Una amenaza desde adentro
En el lapso de pocos días, dieciséis funcionarios de Carabineros han sido detenidos y separados de la institución por hechos constitutivos de delito: ocho en la Prefectura de Atacama, acusados de obstrucción a la investigación, allanamientos ilegales y falsificación de documentos públicos; seis en Talca, vinculados a robo y asociación criminal; dos en Valdivia, involucrados en una red de comercialización ilegal de productos del mar. El general director Marcelo Araya ha calificado los casos como situaciones de “máxima gravedad”, y la institución ha destacado que varias de estas investigaciones fueron iniciadas por el propio Departamento de Asuntos Internos. Ello merece reconocimiento.
Sin embargo, la acumulación de episodios obliga a ir más allá del reconocimiento de la depuración y formular preguntas incómodas.
Carabineros ha recuperado en los últimos años una valoración ciudadana que llegó a estar seriamente comprometida. El ciclo refundacional quedó atrás, sepultado por la evidencia de que sin una policía profesional y eficaz no hay seguridad posible. El gobierno del Presidente Kast ha reforzado ese mensaje y le ha asignado a la institución un rol insustituible en la agenda de orden público. Todo eso es cierto y es mérito.
Pero también es cierto que la participación de personal en servicio activo en hechos delictivos ha dejado de ser un fenómeno esporádico para convertirse en un patrón peligrosamente recurrente. Y un patrón exige una explicación estructural, no solo respuestas caso a caso.
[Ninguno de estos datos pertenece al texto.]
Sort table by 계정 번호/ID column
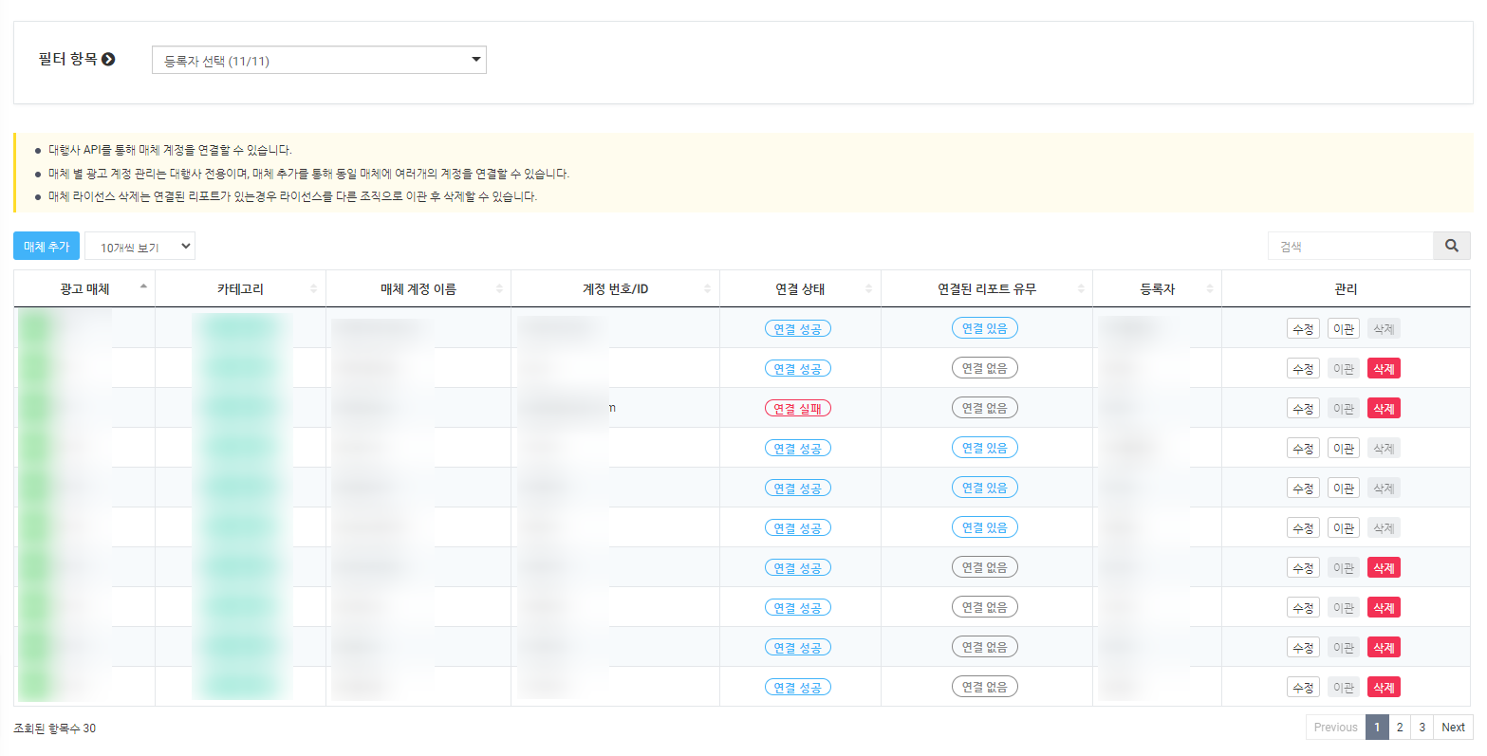Viewport: 1487px width, 756px height. coord(615,288)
Las hipótesis son al menos dos. La primera apunta a fallas en el reclutamiento: la presión por ampliar dotación, sostenida durante varios gobiernos, pudo haber relajado los estándares de selección y los controles de integridad durante el proceso de formación. La segunda, más inquietante, sugiere penetración deliberada: que organizaciones criminales —las mismas que Carabineros debe combatir— han identificado la cooptación de funcionarios como una estrategia operativa. Ambas hipótesis pueden coexistir, y ninguna se resuelve solo con expulsiones.
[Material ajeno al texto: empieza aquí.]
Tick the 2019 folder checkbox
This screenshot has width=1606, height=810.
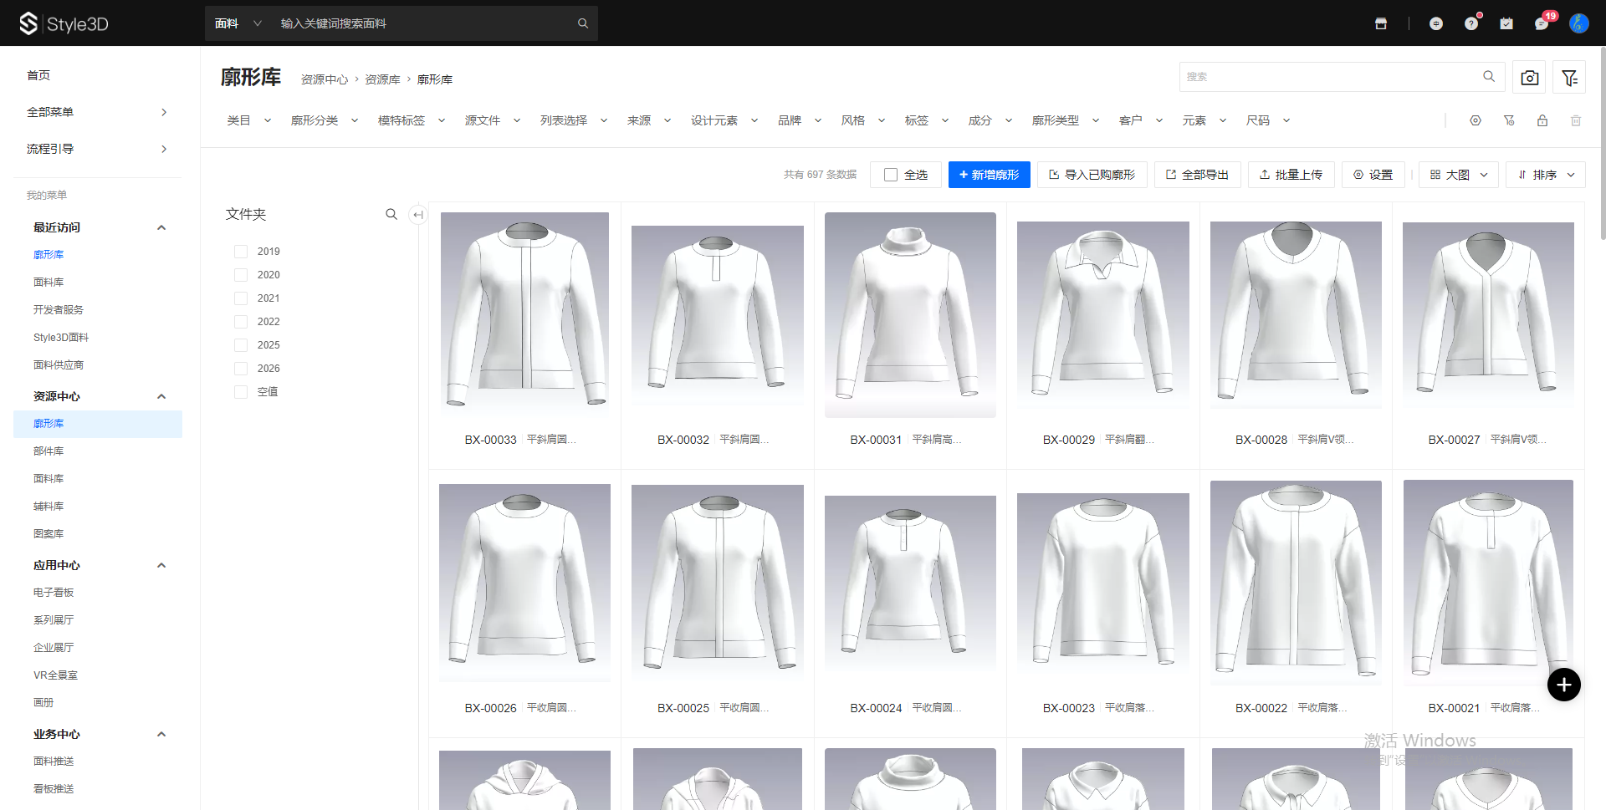pyautogui.click(x=241, y=252)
Lo que está en juego no es menor. La corrupción policial no es únicamente un problema disciplinario: es una amenaza a la cadena de custodia de las pruebas, a la eficacia de las investigaciones y, en último término, a la credibilidad del sistema de justicia. Un funcionario que falsifica un procedimiento no solo comete un delito: destruye el valor probatorio de todos los procedimientos anteriores en que participó.
El Ministerio de Seguridad Pública, en proceso de consolidación institucional, tiene aquí una tarea relevante. No basta con aplaudir la depuración; es indispensable que el Plan Operativo 2026–2030 contemple un rediseño profundo de los estándares de reclutamiento, una inteligencia interna más robusta y mecanismos de alerta temprana frente a la infiltración criminal. La institución que protege el orden no puede darse el lujo de ser, al mismo tiempo, objeto de su propia amenaza.